The society in which the University finds itself is strikingly multilingual.This linguistic environment cannot remain unnoticed and uninvestigated.Academic curiosity about how the various languages are structured, how they are used and how they interact with a superimposed official language like English is bound to be aroused, and the appropriate place to explore this curiosity seriously is a Department of General Linguistics.
Besides, there already exist in the University and for that matter in the School of Modern Languages, departments teaching and researching into principally English, French and Ghanaian Languages. These languages are structurally different and ought to be studied on the basis of the structure intrinsic to each. Despite their individual peculiarities, they share, as human languages, certain general linguistic features. It is the Department of Linguistics that can give students pursuing courses in two or more languages an opportunity of studying how languages are related to one another.
Perhaps no period of human history has subjected language to such a rigorous study more than the second half of the century. This pre-occupation has stemmed from the sharper awareness of the central role of language in all human affairs. Consequently, in academic terms, there has been the gradual rise particularly since the 1950’s, of Linguistics Departments within the university system world-wide. Today, a university, particularly its humanities component, is considered incomplete without a Department of Linguistics.

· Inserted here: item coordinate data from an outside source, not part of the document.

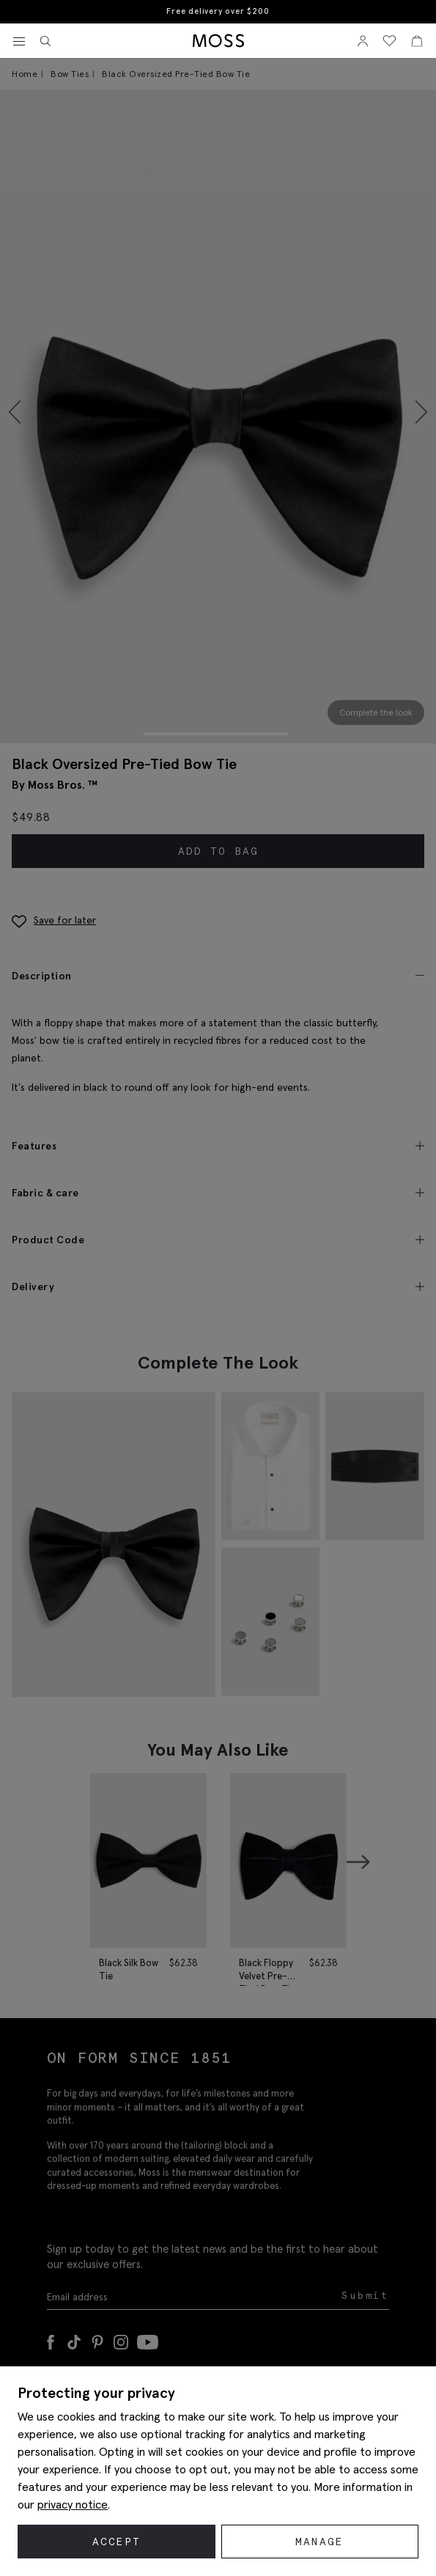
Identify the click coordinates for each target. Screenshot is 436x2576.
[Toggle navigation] (19, 42)
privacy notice (72, 2504)
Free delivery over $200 (217, 11)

This, on its own, may be regarded adequate enough justification for the establishment of the Department of Linguistics.
- To create an awareness of the linguistic environment in which the university enterprise is conducted.
- To service the language departments by introducing their students to the general aspects of human language so that they may become better equipped to understand and analyse the structural peculiarities of particular languages which form, first and foremost, the object of inquiry of their Departments. This way, time will be made available for lecturers in the language departments to engage in other academic matters.
- To meet the linguistics requirement of the humanities.
It is envisaged that students who enrol in the B.A. programme should, at the end of their studies, be able to:
- distinguish between human language and other forms of human and non-human communication
- analyse language at all levels of structure (i.e. phonetic, morpho-syntactic and semantic).
- apply principles of linguistics in their verbal behaviour
- demonstrate clear knowledge of such inter-disciplinary areas such as sociolinguistics, psycholinguistics, linguistics and stylistics, philosophy, etc.